"DASAR ANAK GAK BERGUNA! GAK TAU DIRI!"
Odi meringkuk dalam tangisan sambil terus menempelkan ponsel ke telinga kanannya, mendengarkan umpatan demi umpatan yang keluar dari mulut sang Ayah di seberang sana, kata-kata kasar yang keluar memekakkan telinga sekaligus menyakitkan hatinya.
"GIMANA BISA ADA TAGIHAN BANK SEBESAR INI NOMINALNYA??? SAYA GAK PERNAH—"
"Bu-bukan aku, Pa, bukan—"
"DIEM KAMU ANAK SIALAN! KALO BUKAN GARA-GARA KELAKUAN KAMU MANA MUNGKIN PAPA JADI BEGINI! EMANG HARUSNYA DARI DULU KAMU ITU UDAH SAYA HABISIN! BUKANNYA BAYAR HUTANG BUDI MALAH BUAT SUSAH ORANG! ANAK KURANG AJAR! SEKARANG PULANG KESINI! BIAR SAYA KASIH KAMU PELAJARAN!"
"Pa—a-aku gak mau—"
"BERANI NGELAWAN PERINTAH SAYA SEKARANG—"
Pip! Odi gak tahan lagi, dia langsung mematikan sambungan ponselnya sepihak, mencoba gak mempedulikan makian kasar Ayahnya yang menggema di telinga sejak tadi. Demi kewarasan, meski Odi tahu Ayahnya itu gak pernah main-main sama kalimatnya.
Bunuh maka bunuh.
Gadis itu menarik nafas berat, menyeka air mata yang membasahi wajahnya, mencoba memperbaiki penampilan kacaunya sedikit lebih baik sebelum keluar dari mobil ini.
Odi jelas tahu apa yang sedang terjadi sekarang, dia enggak selugu itu buat bingung sama keadaan. Kecerobohan yang dibuatnya siang kemarin menimbulkan kekacauan luar biasa dalam hidupnya sekarang, menghancurkan hidupnya yang udah hancur itu lebih terperosok ke jurang kesengsaraan.
Pagi tadi Odi mendapat surat pembatalan dari para klien-nya secara mendadak tanpa alasan jelas, disusul kabar Ayahnya yang tiba-tiba mendapat tagihan bank padahal pria tua bangka itu gak pernah meminjam uang berskala besar di bank mana pun, dari dua kejadian yang telah terjadi—Odi tahu ada yang memanipulasi semuanya.
Siapa lagi kalau bukan Candala?
Bukan hal sulit untuk mereka mempermainkan sesuatu menggunakan uang.
Odi melangkah keluar mobilnya, berlari kecil memilih menaiki anak tangga menuju unit apartemen Hilmy. Sosok pemuda manis yang Odi yakini bisa membantunya saat ini, Odi harus bisa menemui laki-laki itu.
"Hilmy!" panggil Odi mengetuk pintu apartemen, memanggil Hilmy berulang kali.
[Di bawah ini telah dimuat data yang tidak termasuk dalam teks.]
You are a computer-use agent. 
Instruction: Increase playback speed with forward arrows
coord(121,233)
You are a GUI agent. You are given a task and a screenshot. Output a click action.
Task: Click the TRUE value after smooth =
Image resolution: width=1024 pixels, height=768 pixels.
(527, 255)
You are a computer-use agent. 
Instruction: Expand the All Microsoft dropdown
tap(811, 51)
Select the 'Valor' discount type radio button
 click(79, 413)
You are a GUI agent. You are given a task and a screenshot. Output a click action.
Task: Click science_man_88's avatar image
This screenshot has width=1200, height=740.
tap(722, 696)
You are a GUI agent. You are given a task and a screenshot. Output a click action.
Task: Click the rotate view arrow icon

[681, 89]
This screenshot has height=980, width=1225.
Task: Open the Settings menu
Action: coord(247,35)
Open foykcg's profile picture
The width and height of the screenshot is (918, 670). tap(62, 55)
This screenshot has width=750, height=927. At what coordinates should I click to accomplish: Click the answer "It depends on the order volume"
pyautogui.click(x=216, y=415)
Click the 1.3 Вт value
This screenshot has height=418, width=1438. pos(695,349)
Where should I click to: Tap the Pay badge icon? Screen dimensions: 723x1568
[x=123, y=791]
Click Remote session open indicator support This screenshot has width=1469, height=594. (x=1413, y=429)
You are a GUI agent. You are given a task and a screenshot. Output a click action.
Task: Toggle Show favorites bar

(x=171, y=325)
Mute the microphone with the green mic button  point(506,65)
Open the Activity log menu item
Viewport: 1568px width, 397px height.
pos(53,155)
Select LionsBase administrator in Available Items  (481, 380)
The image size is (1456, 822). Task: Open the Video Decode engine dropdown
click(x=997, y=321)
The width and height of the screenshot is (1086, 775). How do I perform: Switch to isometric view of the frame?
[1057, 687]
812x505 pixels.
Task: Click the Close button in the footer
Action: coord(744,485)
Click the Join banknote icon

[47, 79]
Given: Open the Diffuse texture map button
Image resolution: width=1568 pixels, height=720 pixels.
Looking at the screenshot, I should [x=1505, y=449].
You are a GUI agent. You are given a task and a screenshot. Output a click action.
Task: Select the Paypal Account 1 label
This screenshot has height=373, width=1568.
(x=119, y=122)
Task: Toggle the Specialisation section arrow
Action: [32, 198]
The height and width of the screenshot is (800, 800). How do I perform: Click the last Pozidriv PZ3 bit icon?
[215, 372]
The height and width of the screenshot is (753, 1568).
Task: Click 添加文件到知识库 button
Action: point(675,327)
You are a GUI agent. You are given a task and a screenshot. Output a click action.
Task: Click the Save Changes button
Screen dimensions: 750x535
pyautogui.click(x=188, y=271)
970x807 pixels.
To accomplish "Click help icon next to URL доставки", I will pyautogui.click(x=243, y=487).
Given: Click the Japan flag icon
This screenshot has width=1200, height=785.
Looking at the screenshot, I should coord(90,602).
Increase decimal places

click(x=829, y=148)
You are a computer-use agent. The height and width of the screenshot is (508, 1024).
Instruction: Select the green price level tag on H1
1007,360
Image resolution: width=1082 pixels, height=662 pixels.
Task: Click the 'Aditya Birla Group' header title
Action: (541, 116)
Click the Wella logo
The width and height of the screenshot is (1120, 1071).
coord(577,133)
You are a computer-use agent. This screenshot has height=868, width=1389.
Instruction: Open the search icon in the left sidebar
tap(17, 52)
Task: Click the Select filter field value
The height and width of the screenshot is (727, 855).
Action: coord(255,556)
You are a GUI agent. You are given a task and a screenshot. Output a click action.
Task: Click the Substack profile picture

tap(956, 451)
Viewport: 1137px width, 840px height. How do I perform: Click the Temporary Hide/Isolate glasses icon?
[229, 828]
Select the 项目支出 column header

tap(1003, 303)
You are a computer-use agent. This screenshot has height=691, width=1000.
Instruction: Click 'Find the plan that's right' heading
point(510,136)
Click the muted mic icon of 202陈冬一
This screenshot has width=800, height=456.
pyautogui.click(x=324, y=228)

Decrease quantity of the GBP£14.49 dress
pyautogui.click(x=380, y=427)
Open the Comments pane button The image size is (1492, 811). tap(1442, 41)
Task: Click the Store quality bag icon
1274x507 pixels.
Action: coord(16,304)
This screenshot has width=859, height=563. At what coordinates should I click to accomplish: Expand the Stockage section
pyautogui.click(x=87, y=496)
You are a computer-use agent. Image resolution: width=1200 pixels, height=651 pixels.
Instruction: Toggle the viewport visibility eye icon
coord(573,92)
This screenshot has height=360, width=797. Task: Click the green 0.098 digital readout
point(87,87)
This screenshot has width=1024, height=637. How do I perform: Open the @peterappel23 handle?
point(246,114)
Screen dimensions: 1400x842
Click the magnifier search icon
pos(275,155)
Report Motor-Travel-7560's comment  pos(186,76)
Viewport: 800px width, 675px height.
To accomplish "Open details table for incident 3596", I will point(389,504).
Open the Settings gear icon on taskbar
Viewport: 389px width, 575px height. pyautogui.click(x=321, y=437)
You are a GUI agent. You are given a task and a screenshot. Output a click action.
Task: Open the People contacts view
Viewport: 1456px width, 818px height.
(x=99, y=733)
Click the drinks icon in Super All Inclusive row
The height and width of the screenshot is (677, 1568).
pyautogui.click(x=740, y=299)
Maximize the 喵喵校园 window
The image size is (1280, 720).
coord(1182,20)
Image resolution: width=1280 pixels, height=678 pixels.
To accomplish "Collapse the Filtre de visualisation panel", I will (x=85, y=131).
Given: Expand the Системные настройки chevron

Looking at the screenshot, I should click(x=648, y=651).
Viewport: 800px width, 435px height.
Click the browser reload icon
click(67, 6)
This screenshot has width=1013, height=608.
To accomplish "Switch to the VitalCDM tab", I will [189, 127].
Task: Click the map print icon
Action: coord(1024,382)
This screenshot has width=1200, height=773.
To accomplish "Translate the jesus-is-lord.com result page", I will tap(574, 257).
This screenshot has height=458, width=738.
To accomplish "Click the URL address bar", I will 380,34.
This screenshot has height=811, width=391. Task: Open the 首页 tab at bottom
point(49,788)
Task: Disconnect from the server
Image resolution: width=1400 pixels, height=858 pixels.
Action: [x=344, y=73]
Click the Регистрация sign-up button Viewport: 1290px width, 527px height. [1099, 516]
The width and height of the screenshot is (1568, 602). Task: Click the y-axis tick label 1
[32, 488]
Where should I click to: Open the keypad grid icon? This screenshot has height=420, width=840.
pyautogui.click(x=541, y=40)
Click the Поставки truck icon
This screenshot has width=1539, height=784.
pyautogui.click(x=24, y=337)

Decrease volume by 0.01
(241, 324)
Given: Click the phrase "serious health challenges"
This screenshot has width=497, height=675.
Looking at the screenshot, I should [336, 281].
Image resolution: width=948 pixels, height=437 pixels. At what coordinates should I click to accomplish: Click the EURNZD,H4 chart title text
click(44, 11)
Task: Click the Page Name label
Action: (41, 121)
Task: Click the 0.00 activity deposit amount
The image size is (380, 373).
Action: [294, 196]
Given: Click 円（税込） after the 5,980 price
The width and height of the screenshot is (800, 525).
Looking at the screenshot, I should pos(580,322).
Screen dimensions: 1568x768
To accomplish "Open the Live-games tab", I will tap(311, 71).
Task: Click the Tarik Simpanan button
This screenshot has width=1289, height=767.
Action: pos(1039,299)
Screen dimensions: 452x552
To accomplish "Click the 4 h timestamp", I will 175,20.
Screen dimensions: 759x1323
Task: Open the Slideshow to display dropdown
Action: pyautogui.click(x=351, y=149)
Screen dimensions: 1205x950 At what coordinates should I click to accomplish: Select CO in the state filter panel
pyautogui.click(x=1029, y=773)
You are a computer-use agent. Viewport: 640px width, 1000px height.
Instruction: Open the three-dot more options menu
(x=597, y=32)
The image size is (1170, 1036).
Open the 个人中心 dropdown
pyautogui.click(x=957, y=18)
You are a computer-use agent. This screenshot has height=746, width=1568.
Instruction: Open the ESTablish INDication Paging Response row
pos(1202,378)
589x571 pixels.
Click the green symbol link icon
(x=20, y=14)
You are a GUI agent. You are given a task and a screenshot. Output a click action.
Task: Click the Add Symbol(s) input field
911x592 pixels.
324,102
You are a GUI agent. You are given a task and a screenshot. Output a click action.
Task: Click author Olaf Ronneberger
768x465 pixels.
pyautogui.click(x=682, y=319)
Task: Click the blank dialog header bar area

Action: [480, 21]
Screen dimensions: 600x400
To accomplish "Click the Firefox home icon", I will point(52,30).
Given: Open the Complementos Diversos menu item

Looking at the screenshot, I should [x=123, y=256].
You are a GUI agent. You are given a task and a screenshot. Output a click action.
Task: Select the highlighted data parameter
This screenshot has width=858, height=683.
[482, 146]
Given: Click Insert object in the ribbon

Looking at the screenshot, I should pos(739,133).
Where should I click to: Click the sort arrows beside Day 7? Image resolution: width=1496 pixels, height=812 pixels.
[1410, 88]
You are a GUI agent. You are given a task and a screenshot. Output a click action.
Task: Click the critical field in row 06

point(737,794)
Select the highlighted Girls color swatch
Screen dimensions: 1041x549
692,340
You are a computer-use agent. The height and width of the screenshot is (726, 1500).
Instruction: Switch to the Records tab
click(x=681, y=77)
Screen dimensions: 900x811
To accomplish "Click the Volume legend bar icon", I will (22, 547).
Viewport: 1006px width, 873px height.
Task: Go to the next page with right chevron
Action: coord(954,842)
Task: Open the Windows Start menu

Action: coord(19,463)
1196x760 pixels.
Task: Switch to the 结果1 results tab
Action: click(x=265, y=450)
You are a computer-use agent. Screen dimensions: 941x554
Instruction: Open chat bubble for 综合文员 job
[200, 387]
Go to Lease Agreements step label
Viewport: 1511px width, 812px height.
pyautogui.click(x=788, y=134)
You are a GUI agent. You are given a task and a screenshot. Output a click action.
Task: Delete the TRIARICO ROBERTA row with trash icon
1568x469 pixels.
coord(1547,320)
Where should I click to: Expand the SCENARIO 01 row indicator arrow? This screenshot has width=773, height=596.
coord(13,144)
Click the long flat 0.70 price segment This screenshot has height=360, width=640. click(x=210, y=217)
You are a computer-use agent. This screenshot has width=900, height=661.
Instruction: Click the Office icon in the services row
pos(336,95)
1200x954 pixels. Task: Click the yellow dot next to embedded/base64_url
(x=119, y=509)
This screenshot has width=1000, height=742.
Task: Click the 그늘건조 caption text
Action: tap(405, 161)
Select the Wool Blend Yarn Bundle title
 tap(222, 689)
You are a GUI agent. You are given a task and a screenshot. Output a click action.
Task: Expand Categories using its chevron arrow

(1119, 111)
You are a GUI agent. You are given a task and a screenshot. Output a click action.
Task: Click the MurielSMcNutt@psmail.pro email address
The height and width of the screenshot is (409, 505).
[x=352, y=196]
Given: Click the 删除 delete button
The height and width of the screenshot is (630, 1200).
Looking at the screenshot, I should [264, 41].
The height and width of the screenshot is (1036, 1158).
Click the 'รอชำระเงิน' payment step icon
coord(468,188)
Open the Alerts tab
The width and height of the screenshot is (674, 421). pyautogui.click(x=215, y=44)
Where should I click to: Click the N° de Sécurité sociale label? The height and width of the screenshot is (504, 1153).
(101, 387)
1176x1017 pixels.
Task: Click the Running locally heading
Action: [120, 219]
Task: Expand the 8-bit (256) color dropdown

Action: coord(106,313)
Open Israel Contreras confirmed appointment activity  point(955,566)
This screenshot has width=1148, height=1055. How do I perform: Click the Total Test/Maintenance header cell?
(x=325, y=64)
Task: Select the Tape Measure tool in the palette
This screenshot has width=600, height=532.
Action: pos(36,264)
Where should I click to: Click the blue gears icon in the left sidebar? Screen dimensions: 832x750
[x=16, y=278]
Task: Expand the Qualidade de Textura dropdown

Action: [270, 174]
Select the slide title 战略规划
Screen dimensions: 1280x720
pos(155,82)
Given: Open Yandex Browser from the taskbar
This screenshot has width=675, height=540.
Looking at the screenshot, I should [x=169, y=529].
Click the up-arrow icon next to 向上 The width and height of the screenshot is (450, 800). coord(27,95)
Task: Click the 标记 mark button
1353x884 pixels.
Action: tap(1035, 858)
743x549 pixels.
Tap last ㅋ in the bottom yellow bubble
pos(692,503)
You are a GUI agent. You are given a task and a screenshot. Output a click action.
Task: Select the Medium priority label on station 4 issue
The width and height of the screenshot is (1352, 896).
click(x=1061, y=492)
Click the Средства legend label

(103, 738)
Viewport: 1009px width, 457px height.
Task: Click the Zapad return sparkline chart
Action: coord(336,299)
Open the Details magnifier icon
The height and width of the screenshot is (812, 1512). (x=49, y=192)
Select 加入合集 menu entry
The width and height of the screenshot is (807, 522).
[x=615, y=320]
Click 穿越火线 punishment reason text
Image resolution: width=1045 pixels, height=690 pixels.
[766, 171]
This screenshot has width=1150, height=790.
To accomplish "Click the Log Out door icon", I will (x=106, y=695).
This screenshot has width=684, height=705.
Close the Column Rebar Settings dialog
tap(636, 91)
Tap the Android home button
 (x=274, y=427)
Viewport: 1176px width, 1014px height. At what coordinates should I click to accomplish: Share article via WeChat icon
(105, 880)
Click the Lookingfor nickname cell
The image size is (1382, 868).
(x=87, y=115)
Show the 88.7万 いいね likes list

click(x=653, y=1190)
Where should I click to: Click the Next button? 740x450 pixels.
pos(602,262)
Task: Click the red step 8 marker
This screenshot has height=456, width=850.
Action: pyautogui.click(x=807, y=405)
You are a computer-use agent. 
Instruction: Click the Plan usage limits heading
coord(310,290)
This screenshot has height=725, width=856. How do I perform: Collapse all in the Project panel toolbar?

Gak lama pintu apartemen terbuka, sosok Hilmy yang mengenakan kaos hitam dan celana santai selutut itu kelihatan kaget melihat Odi ada di depan apartemennya di pagi menjelang siang hari begini.
"Lo?"
Odi tiba-tiba memegang tangan Hilmy erat, menangkupnya dengan kedua tangan, "Hil, gue mohon tolongin gue seka—"
Gadis itu terdiam begitu Hilmy menepis tangannya kuat, melepaskan pegangannya begitu aja.
"Lo ngapain kesini?"
"Hil?" Odi menatap pemuda itu gak percaya.
"Gua sibuk, gak punya waktu buat—"
"Hilmy, lo gak percaya sama gue?"
Gila. Hilmy terperangah melihat ekspresi penuh kesedihan yang dikeluarkan Odi, di detik selanjutnya gadis itu terisak seraya menutupi wajahnya menggunakan kedua tangan. Isakannya yang keras membuat Hilmy mau gak mau mencengkram tangan Odi, menyeretnya paksa masuk ke dalam apartemen miliknya.
"Hil, setidaknya dengerin penjelasan gue."
"Gue gak bermaksud buat lakuin itu!"
"Hilmy bilang sama gue lo percaya gue kan?"

KAMU SEDANG MEMBACA
Right One
Fanfic[end/segera terbit] Karena trauma soal keluarga, Anin memutuskan untuk menjalani hidup monoton tanpa menambahkan bumbu asmara di dalamnya. Bangun pagi, kerja, hahahihi bareng temen, lalu pulang buat istirahat. Siklus yang Anin harapkan selalu sepert...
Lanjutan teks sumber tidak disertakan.